Cerita Nasrun berlanjut, sewaktu di pulau Jawa, ia banyak berkawan dengan komunitas pertanian di sana, jaringannya meluas, semua informasi dikumpulkan dan peluang bisnis terbuka, hingga akhirnya ia tahu tempat menjual hasil pertanian dari Konawe, salah satunya vanili.
Vanili baginya bukan hal asing, di tahun 2000-an silam, Nasrun pernah menanamnya, ia belajar otodidak dari sebuah buku tentang petunjuk cara budidaya, vanili dijadikan sampingan bertani Lada.
“Kebetulan itu hari ada buku karena pada saat itu belum ada hape seperti sekarang, saya coba cari bagaimana cara menanam vanili bagaimana cara kita mengawinkan vanili dan prakteknya,” ungkap Nasrun sumringah.

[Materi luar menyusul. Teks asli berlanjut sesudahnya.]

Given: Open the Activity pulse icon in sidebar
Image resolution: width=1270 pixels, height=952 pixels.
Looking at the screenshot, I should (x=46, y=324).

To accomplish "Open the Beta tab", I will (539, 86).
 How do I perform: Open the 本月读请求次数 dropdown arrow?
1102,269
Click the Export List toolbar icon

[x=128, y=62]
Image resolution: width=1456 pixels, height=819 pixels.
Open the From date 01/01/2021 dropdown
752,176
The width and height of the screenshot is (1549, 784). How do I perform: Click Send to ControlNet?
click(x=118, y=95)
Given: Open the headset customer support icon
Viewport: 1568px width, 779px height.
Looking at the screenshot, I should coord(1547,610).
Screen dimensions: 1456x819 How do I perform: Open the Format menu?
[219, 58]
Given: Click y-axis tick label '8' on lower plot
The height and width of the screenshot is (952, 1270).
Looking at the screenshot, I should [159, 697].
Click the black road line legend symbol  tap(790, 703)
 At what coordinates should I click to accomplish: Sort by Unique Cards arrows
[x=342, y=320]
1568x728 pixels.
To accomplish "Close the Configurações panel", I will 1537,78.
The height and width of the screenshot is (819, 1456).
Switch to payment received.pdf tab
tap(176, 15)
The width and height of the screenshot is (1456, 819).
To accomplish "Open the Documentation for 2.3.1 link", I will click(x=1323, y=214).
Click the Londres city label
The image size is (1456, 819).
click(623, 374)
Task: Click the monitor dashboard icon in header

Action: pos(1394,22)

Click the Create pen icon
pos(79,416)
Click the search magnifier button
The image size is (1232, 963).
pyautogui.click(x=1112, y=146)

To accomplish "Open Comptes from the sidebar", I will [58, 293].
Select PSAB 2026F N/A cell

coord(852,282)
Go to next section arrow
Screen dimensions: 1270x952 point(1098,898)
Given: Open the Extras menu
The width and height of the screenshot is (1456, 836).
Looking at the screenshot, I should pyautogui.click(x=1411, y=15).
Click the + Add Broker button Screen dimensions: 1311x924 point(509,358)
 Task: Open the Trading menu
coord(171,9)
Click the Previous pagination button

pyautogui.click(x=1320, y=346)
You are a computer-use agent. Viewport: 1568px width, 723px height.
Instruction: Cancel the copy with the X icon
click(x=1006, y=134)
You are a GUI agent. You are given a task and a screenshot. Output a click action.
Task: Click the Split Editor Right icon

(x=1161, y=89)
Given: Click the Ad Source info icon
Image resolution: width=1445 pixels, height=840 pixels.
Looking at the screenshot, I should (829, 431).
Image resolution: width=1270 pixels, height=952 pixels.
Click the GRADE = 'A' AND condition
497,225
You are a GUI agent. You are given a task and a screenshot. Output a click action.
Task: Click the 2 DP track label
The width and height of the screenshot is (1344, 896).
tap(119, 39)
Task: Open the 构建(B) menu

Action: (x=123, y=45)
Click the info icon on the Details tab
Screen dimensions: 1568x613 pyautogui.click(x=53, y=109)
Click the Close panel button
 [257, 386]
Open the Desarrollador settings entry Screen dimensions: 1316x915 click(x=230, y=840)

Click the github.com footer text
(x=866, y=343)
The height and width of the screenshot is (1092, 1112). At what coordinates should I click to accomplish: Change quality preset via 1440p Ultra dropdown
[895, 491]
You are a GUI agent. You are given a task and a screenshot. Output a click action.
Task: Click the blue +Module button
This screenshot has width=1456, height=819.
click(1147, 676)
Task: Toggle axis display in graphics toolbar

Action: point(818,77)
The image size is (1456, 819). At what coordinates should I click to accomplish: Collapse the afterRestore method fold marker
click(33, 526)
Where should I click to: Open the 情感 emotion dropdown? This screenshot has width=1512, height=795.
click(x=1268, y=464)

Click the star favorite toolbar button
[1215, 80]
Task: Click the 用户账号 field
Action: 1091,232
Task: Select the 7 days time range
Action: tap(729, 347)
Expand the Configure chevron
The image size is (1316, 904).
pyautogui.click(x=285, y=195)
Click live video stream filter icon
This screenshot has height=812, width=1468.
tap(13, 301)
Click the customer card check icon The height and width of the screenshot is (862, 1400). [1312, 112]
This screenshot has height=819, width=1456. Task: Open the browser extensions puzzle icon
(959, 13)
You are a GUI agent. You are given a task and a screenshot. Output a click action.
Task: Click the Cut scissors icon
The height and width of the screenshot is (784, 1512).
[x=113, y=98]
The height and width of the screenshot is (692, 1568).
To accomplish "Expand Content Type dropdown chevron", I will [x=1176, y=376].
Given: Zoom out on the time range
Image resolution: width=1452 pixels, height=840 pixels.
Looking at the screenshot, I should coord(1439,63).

Namun keberuntungan belum berpihak, harga beli tiba-tiba anjlok jelang masa panen tiba, langkahnya terhenti, hasil yang diperoleh tak sebanding dengan modal Rp350 ribu untuk membeli bibit kala itu. Turunnya harga bagi petani sudah lazim terjadi saat masa panen tiba.
Tapi kegagalan bagi ayah tiga anak ini, bukan masalah, di akhir tahun 2018 akhir, ia kembali mencoba, bibit vanili diperoleh dari tanaman di lahan kebunnya yang tersisa.
“Alhamdulillah sudah mulai pembuahan di tahun 2019, kali ini dengan modal tenaga karena bibitnya dari sisa vanili di kebun saya waktu menanam dulu,” tuturnya.
Panen pertama dari vanili di tahun itu menurutnya cukup menjanjikan dengan perawatan yang menurutnya lebih mudah, terlebih minim serangan hama.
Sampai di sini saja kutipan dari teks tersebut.